╔══

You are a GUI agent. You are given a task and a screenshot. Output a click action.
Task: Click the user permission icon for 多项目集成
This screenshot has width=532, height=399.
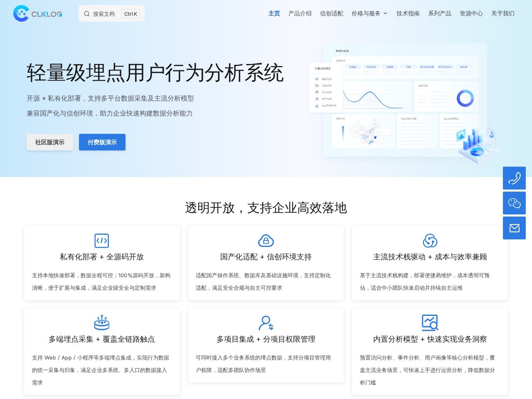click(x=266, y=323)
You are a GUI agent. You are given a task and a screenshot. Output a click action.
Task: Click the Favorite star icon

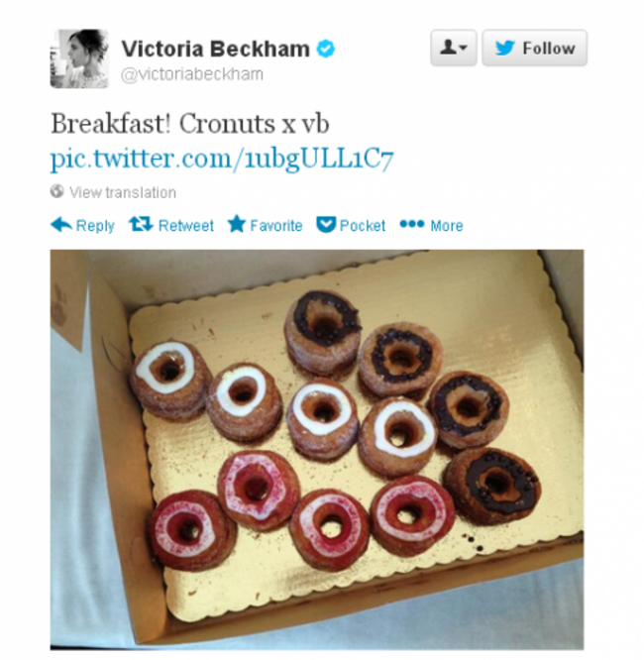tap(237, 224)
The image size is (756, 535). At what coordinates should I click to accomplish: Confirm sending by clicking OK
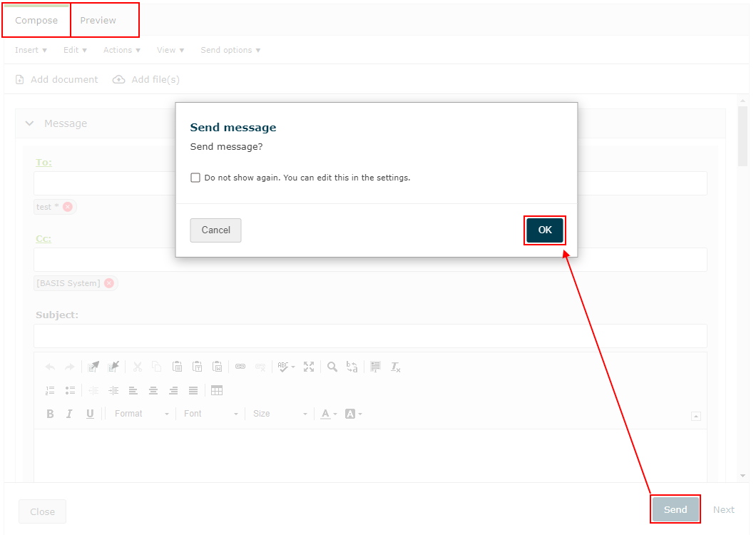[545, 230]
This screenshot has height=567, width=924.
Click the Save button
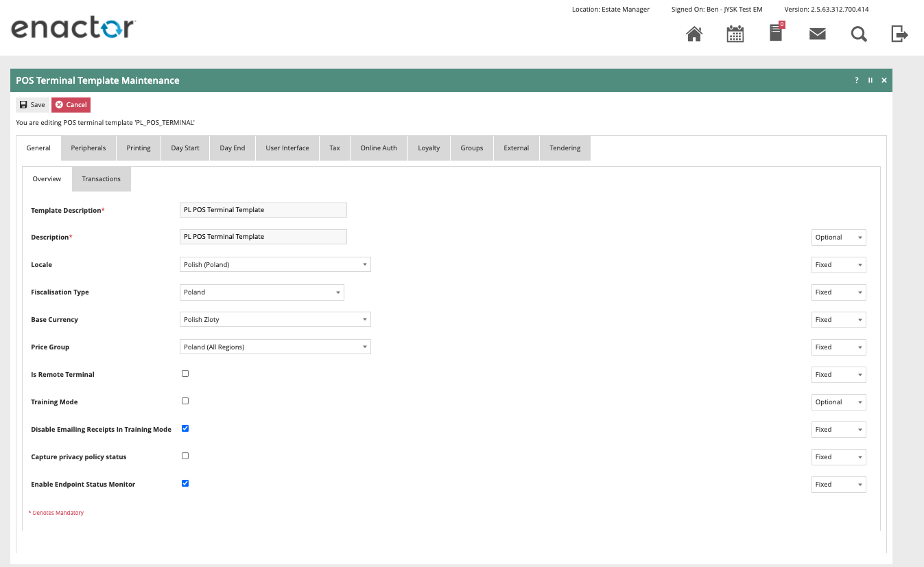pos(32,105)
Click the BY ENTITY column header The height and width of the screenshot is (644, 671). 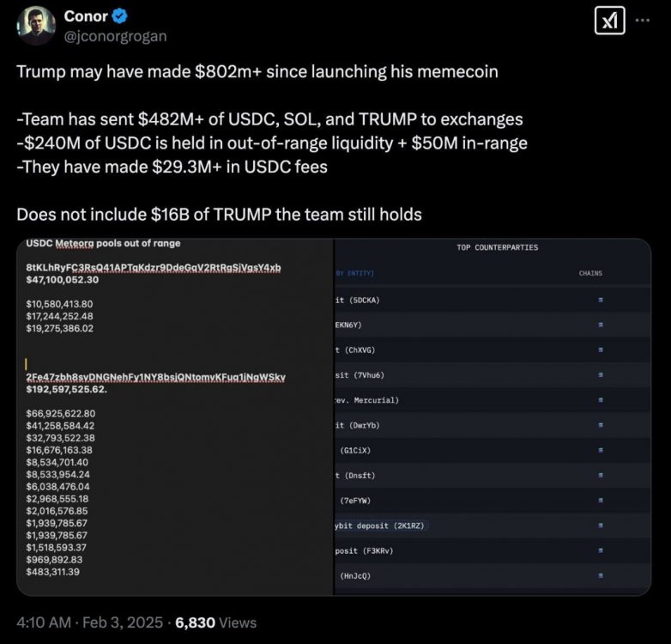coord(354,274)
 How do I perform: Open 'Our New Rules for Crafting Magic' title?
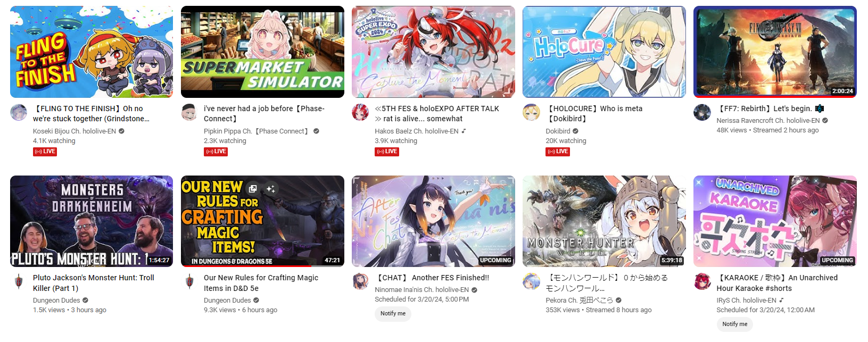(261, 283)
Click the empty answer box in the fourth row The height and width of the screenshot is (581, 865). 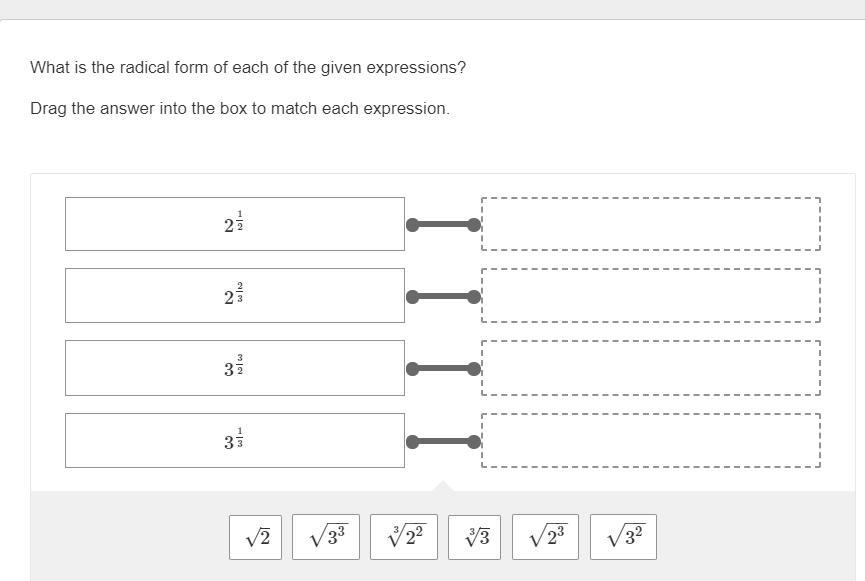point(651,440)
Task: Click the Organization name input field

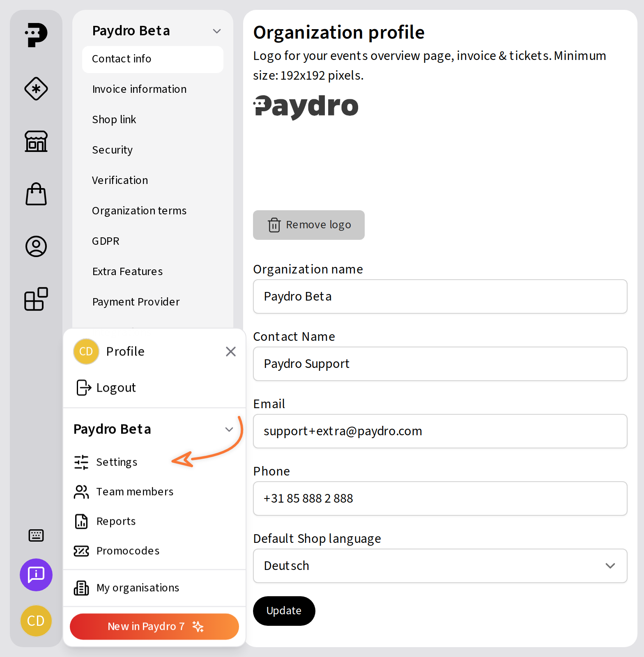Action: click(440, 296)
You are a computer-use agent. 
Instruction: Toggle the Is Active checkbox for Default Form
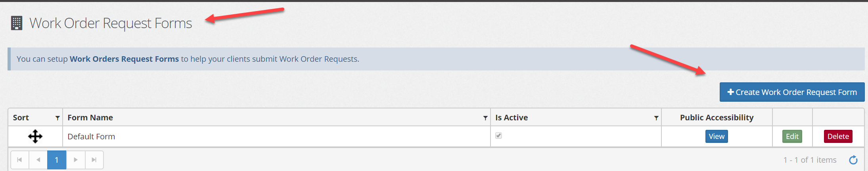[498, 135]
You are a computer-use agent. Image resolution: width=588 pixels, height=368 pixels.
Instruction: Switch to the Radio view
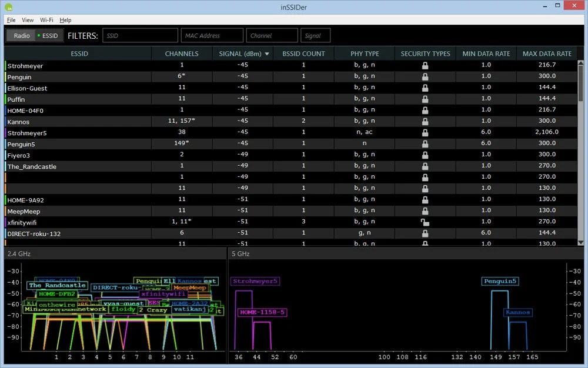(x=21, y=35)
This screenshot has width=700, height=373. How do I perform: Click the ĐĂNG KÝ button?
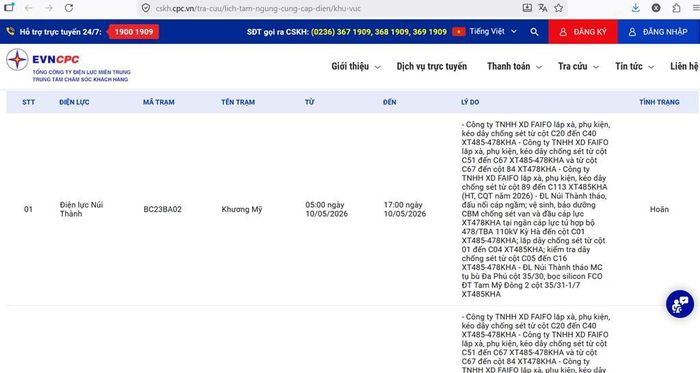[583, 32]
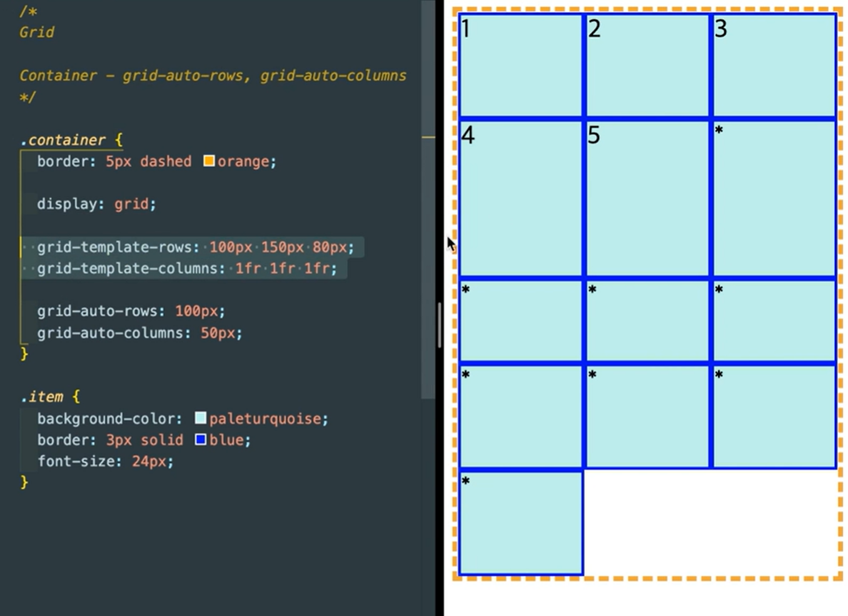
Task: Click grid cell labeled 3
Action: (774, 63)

╚══

### TASK TO CARRY OUT
Report how many lines of the data above hold the string "computer". Nothing else belongs in the answer.

### FINISHED TASK
2